Le peuple parle de miracles

Gazette d'Amsterdam du Jeudi 3 juin 1700
De Paris le 28 Mai.
Lundi dernier il arriva ici vers les 7 heures du soir, une chose assez particulière, et qui fait du bruit, parce que le peuple la traite de miracle.

C'est qu'un homme à cheval, travesti en femme, passant sous le grand Châtelet, se trouva arrêté tout court, par le caprice de son cheval rétif qui ne voulut point avancer.
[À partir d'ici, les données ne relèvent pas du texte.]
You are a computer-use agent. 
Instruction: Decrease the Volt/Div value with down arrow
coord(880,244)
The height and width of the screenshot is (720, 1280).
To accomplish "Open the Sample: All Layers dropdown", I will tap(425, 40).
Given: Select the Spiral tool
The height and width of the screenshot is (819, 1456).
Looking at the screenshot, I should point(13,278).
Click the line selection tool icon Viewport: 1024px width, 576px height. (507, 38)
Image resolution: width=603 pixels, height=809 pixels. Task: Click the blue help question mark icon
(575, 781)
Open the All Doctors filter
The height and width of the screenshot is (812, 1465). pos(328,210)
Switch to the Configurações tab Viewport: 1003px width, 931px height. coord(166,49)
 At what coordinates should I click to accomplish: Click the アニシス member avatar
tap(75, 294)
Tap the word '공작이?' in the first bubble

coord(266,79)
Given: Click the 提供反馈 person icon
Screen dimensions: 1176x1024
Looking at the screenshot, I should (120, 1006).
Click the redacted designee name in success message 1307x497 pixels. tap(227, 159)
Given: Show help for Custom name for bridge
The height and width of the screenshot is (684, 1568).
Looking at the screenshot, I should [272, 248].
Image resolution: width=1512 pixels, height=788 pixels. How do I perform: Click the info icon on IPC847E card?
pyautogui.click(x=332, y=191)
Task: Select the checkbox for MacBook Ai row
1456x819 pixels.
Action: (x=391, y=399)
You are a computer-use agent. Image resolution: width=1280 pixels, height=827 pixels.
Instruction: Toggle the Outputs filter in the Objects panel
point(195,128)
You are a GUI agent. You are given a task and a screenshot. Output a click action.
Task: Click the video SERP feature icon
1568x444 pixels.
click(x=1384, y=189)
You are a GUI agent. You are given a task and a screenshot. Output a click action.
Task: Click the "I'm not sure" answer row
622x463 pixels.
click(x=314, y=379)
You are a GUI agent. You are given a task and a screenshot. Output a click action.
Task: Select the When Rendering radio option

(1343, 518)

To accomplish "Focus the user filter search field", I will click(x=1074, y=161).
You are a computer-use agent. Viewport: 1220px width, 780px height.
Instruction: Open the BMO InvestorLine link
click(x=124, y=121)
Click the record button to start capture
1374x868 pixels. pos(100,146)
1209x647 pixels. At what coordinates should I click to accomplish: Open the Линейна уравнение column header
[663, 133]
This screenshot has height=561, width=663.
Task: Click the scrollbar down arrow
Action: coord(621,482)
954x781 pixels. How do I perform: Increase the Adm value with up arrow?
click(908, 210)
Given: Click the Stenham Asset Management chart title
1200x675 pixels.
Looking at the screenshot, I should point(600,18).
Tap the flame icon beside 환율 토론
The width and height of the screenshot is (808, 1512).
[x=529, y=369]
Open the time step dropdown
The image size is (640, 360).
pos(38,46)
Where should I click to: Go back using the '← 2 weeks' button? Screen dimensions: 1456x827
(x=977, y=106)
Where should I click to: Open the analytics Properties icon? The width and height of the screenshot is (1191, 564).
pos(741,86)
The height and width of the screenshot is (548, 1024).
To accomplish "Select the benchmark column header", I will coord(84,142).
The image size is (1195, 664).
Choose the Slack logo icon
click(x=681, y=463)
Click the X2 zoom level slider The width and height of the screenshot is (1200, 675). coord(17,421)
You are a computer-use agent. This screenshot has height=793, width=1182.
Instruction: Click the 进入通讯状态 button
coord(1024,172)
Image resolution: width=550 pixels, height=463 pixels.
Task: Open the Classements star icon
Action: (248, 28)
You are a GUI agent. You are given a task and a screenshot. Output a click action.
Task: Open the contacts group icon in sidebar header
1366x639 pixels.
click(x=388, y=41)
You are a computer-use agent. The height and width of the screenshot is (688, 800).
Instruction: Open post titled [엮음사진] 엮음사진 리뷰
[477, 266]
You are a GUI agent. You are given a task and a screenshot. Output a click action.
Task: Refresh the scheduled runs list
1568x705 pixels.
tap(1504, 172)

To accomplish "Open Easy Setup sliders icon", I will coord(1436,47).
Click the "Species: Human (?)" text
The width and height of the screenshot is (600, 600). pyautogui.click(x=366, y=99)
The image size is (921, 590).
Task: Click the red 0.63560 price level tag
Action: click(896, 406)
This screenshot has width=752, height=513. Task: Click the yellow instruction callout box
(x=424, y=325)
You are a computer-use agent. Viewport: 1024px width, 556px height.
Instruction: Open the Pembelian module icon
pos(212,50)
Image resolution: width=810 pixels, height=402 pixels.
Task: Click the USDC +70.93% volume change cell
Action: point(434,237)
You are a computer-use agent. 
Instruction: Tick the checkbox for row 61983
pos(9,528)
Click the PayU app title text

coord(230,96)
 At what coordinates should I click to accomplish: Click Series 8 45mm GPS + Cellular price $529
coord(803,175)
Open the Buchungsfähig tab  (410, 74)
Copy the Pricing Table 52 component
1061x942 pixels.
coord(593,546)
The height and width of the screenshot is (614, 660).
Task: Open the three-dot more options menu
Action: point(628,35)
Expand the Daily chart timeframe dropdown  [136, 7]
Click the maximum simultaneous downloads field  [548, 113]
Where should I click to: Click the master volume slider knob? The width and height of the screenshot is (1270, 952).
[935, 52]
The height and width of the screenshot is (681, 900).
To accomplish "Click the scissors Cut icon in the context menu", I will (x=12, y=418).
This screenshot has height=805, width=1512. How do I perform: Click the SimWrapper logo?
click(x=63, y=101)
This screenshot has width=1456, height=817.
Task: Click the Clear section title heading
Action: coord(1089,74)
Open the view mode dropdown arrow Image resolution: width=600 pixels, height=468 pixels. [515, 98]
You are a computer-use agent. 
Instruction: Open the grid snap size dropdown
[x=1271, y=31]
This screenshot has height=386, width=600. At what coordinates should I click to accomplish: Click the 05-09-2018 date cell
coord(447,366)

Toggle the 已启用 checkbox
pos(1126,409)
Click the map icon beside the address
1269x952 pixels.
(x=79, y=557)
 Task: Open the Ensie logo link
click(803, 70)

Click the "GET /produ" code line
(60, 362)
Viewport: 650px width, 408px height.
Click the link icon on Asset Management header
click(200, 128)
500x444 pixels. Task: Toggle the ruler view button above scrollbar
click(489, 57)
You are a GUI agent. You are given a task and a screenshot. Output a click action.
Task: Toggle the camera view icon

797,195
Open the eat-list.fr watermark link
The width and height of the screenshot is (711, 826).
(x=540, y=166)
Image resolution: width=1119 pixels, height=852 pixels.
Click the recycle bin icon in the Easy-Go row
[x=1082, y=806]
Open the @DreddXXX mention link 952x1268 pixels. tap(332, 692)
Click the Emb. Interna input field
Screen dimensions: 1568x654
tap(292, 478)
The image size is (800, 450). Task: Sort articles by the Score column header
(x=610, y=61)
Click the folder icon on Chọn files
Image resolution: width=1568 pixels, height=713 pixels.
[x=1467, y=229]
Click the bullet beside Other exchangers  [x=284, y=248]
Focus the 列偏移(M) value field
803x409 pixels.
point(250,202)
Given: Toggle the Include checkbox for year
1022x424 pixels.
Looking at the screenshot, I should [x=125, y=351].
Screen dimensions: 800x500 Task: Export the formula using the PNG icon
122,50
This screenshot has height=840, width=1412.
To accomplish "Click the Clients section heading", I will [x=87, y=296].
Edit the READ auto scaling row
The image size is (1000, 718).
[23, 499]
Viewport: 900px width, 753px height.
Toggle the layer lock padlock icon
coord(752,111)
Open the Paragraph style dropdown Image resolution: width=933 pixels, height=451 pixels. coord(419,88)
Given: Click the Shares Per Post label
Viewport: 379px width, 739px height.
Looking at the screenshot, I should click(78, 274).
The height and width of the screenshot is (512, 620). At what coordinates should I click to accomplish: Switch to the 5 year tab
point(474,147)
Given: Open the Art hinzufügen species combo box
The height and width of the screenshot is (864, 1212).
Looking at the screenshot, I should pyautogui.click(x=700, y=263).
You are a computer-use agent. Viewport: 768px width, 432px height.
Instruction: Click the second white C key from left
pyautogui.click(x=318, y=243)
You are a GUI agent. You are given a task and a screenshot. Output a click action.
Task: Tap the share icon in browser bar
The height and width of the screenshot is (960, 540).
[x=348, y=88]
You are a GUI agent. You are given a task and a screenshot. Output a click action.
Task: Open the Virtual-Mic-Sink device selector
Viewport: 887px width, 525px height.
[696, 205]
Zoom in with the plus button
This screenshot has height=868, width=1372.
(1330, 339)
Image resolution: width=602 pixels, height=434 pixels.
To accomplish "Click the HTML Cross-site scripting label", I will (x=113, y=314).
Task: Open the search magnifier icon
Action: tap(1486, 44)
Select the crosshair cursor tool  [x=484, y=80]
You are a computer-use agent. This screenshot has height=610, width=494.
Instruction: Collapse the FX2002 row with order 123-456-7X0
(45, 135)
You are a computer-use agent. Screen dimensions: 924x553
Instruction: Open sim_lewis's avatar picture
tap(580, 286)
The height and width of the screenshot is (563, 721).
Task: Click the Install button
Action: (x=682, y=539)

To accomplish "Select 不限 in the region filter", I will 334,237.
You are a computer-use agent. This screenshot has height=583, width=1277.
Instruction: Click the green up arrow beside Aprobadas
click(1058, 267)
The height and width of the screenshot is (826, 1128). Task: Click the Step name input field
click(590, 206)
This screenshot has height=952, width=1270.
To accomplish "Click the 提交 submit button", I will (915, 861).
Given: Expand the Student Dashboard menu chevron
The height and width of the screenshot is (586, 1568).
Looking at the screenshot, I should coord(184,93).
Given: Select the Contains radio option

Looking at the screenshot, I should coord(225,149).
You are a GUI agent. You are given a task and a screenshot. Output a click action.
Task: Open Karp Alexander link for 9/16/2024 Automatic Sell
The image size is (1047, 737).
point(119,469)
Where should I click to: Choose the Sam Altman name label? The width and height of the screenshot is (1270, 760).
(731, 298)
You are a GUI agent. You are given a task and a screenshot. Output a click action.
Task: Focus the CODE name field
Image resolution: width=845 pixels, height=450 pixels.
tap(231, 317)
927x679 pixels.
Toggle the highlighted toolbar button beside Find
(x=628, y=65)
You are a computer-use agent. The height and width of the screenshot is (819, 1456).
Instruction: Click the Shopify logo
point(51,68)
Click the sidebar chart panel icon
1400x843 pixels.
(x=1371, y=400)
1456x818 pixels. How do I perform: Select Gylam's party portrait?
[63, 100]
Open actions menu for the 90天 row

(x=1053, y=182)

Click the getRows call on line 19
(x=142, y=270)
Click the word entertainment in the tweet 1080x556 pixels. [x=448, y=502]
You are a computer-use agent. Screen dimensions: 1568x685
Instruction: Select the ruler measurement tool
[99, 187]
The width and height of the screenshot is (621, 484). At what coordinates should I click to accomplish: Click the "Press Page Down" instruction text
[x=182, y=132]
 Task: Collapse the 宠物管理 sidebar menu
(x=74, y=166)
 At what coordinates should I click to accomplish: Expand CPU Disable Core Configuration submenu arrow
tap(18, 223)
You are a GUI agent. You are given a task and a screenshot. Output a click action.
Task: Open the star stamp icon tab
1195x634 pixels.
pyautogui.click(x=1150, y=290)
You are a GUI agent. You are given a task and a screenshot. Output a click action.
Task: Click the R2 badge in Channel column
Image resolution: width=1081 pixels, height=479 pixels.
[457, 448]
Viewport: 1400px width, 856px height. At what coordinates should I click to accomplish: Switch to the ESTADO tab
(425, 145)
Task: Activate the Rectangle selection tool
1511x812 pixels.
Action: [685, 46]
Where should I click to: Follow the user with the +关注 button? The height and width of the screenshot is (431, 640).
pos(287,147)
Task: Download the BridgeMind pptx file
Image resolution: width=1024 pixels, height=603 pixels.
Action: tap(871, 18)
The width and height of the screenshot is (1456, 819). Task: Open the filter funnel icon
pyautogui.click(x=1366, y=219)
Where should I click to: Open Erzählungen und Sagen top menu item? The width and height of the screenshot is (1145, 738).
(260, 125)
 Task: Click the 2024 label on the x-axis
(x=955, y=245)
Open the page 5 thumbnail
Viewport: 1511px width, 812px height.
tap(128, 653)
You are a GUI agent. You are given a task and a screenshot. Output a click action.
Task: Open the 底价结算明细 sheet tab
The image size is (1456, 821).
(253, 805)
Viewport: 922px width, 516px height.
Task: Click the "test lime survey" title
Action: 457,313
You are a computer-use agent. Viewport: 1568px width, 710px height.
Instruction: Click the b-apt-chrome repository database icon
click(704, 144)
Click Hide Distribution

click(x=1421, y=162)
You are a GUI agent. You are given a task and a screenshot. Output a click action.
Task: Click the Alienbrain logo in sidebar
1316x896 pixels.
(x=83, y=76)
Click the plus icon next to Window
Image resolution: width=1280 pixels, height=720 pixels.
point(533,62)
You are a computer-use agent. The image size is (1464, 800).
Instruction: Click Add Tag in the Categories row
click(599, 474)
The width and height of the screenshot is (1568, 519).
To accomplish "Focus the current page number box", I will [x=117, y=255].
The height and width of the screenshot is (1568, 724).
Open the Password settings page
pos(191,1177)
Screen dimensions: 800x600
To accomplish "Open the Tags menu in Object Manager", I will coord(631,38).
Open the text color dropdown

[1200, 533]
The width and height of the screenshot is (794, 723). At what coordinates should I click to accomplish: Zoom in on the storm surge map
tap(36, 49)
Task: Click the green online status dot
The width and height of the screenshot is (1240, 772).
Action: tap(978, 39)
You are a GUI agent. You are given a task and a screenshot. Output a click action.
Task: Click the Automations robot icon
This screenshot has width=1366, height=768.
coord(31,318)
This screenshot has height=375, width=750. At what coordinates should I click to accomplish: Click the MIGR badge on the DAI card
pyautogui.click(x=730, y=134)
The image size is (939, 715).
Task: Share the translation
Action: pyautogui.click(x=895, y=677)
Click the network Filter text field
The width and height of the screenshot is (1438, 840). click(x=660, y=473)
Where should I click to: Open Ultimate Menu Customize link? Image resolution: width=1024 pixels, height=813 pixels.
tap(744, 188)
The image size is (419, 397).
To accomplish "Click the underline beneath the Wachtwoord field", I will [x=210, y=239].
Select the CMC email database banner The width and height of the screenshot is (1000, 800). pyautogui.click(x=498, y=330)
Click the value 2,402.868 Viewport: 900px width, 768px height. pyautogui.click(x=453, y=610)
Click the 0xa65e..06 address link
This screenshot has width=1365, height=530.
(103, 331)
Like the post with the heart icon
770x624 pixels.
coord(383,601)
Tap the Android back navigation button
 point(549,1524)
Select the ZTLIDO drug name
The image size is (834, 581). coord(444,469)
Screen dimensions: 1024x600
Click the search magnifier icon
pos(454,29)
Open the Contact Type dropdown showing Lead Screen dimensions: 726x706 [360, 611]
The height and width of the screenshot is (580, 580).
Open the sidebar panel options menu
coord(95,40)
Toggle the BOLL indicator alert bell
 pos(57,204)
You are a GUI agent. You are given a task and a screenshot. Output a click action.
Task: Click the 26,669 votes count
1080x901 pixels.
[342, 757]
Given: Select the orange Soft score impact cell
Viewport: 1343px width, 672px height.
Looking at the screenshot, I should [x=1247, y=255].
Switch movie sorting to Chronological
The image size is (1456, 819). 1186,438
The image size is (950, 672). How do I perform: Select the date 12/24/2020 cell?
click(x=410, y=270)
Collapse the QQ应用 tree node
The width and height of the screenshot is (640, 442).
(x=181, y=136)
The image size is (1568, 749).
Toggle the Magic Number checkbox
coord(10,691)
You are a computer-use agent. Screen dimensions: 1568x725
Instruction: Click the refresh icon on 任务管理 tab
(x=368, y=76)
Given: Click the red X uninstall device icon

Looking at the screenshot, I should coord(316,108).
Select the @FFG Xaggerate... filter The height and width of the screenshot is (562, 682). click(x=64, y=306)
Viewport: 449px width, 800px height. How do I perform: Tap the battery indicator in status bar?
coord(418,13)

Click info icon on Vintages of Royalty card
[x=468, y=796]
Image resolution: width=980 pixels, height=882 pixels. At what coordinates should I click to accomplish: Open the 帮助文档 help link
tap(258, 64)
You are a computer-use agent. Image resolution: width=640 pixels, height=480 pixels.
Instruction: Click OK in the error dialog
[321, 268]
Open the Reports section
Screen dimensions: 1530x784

Comme c'est là que s'assemblent les archers du guet, et que c'était aussi à peu près l'heure où ils ont accoutumé de s'y rendre pour faire la patrouille, un d'eux s'avisa pour faire plaisir à ce Cavalier travesti, qui avait un masque sur le visage, de donner un coup de houssine à son cheval pour le faire avancer; mais voyant que cela était inutile, il disposa le Cavalier à descendre de cheval pour le mener par la bride, et en voulant prêter la main à cette prétendue Dame pour mettre pied à terre, le hasard fit que ses jupes se levèrent, et que ceux qui étaient un peu plus loin remarquèrent une culotte d'homme, ce qui fit d'abord soupçonner quelque chose, en sorte qu'on lui arracha son masque, et qu'on reconnut effectivement que c'était un homme.

On s'en saisit aussitôt, et on le fit entrer dans les prisons du Châtelet, où il fut interrogé; il avait sur lui des pistolets et d'autres armes, qui firent d'abord soupçonner que c'était un voleur ou un assassin qui se sauvait. Cependant on ne dit point encore quelle sorte d'homme c'est. Or il est à remarquer qu'à l'endroit où le cheval se cabra, il y a une image de la Vierge dans une Niche, en un lieu assez obscur. Il n'en fallut pas davantage au petit peuple pour crier au miracle, et le bruit en fut aussitôt répandu dans tout Paris.

Depuis ce jour-là, cette vierge dont il n'était point fait mention, et qu'on avait assez de peine à remarquer, à cause de l'obscurité du lieu où elle est exposée, a été réparée et éclairée de deux cierges qui y sont actuellement allumés; et ceux du menu peuple qui ajoutent foi à ce miracle, y vont faire leurs prières et leurs dévotions.